**Sorun**
Üçüncü kuşak üniversiteler üzerine yazılmış köşe yazısını son cümlesinin ardından ele alıp sürdürün.

• BUGÜNKÜ YENİ ASIR
  • Namaz Vakitleri
  • VavTv Canlı Yayın
Üçüncü kuşak üniversite...

HÜROL DAĞDELEN

Üçüncü kuşak üniversite...

hurol.dagdelen@yeniasir.com.tr Tüm yazıları
Giriş Tarihi: 25 Aralık 2014
Sürekli değişen, gelişen bir dünyada yaşıyoruz. Dün, binlerce kilometre uzaklıktaki ülkelerle bağlantımız gazete, televizyon ve telefon iken bugün bu ülkeler artık yanı başımızda...
Görüntü, film, fotoğraf paylaşımı artık anlık, dokunmatik bir işlem yeterli...
İnternet ve akıllı telefon, aklımızı başımızdan almış durumda...
İnsana, toplumlara, ülkelere, yaşam biçimlerine, ekonomilere, paraya ulaşmak artık daha kolay...
Bunun için iyi bir bilgisayar kullanıcısı olmak, son gelişmeleri takip etmek, uluslararası alanda neler yaşandığı görmek gibi kişisel kazanımlar, sizi bulunduğunuz yerden çok ötelere taşıyabiliyor.
Bunun için sadece bilgi birikimi yeterli değil; cesur olmak ve insanlara ulaşma becerisi de buna eklenmeli.
Bir de nerede ve ne yapacağınıza dair öngörü yeteneği, zira zaman artık eskisinden daha değerli...
Anlık, eskiden daha kısa, uçup gidiyor.
***
Toplumların bilgi, beceri ve kariyerinde, etkili bir adım olan üniversiteler işte bu noktada daha değerli konuma geliyor. Kendine yenileyen ve geliştiren üniversiteler, hem geride kalmamış oluyor hem de toplumun önüne geçebiliyor.
Eskiden sadece üniversite eğitimini, kişisel yeteneklerle donatıp, piyasaya çıkmak, artı bir değerdi. Kariyerin üst noktasıydı. Ancak zamanla bu durum değişti, gençler üniversite eğitimini yeterli görmeyip yüksek lisans yapmaya başladı. Önceleri gereksiz gibi görünen sadece üniversitede hoca olmakla eşdeğer olan yüksek lisans eğitimi, günümüzde artık kamu ve özel sektörün personel seçiminde birinci önceliği haline gelmeye başladı.
Bir de bunlara, internet kullanımı ve en az 2 yabancı dil bilme de eklendi.
Yani donanımlar durmuyor, nesilden nesile artıyor.

**Kayıt kümesi**
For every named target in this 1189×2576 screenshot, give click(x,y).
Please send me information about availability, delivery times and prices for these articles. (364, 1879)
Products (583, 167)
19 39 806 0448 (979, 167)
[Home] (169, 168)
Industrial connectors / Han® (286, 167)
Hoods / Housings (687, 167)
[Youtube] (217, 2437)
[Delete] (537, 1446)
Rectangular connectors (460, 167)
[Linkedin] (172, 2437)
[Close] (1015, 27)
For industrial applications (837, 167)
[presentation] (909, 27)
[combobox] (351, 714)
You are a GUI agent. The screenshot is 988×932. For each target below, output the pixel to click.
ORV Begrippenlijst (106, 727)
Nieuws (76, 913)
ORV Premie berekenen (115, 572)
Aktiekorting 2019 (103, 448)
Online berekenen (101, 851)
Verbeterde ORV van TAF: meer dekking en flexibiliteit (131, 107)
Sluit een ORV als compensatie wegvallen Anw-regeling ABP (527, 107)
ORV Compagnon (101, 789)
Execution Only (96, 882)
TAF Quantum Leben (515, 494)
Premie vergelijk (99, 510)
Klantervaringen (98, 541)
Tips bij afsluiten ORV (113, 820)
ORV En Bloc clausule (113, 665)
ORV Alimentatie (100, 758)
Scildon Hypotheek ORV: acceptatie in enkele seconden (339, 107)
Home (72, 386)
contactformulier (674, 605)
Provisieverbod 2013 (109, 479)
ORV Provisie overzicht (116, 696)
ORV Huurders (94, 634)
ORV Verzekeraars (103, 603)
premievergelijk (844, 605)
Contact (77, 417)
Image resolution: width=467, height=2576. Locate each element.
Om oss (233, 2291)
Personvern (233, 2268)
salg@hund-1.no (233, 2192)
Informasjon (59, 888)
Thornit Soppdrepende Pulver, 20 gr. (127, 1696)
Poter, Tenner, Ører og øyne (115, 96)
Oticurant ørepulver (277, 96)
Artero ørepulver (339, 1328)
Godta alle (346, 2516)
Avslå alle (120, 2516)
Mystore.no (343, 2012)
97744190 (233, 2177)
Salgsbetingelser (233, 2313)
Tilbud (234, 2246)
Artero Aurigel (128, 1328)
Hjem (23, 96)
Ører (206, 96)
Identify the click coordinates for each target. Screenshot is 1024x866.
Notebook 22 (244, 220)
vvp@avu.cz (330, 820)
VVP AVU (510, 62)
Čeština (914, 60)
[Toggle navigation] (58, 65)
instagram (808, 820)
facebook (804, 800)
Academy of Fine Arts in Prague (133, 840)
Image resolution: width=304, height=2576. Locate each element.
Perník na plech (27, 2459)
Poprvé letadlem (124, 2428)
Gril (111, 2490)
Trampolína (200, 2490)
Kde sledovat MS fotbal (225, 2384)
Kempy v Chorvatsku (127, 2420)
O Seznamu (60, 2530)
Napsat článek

**Alıştırma sonucu**
Çünkü dünya hızla değişiyor, takibi de diğer ülkelerle yarışabilecek toplumsal donanımla mümkün... Bu yüzden en büyük değişim de üniversitelerde başlamalı...
***
İzmir Dokuz Eylül Üniversitesi, daha önceki yazılarımda da sözünü ettiğim gibi, dünyanın bu hızlı değişimine ayak uydurmanın çabası içinde...
Çünkü günümüzde üniversite kavramı sadece eğitim vermek, araştırma yapmak ve yayın çıkarmak değil, bunun çok ötesinde, teknoloji üretmek ve pazarlamak... Ve bunun alt yapısını hazırlamak...
Bu bulgular ışığında önemli adımlar atıldı üniversitede... Başta Prof. Dr. Mehmet Füzün, Rektör Yardımcısı Prof. Halil Köse'nin öncülüğünde, girişimci bir ekiple çağdaş bir kimliğe oturmaya başladı üniversite...
Bunun da ışıklarını hep birlikte görüyoruz. Üniversitenin kurduğu sağlık ve elektronik teknoparkları bunun çarpıcı örnekleridir.
Bugün Dokuz Eylül, kabuğunu yırtmış, ülkede katma değer kazandıran, bilimi teknoloji ve üretime dönüştüren bir süreci yaşamaktadır...
Yani "üçüncü kuşak üniversite" dönemini...
***
Sevgili Erkan Sevinç'in Milliyet Ege'deki köşesinde, Dokuz Eylül'ün Rektör yardımcısı Prof. Halil Köse ile yaptığı röportaj, bunun hayata geçtiğini ortaya koyuyor bizlere...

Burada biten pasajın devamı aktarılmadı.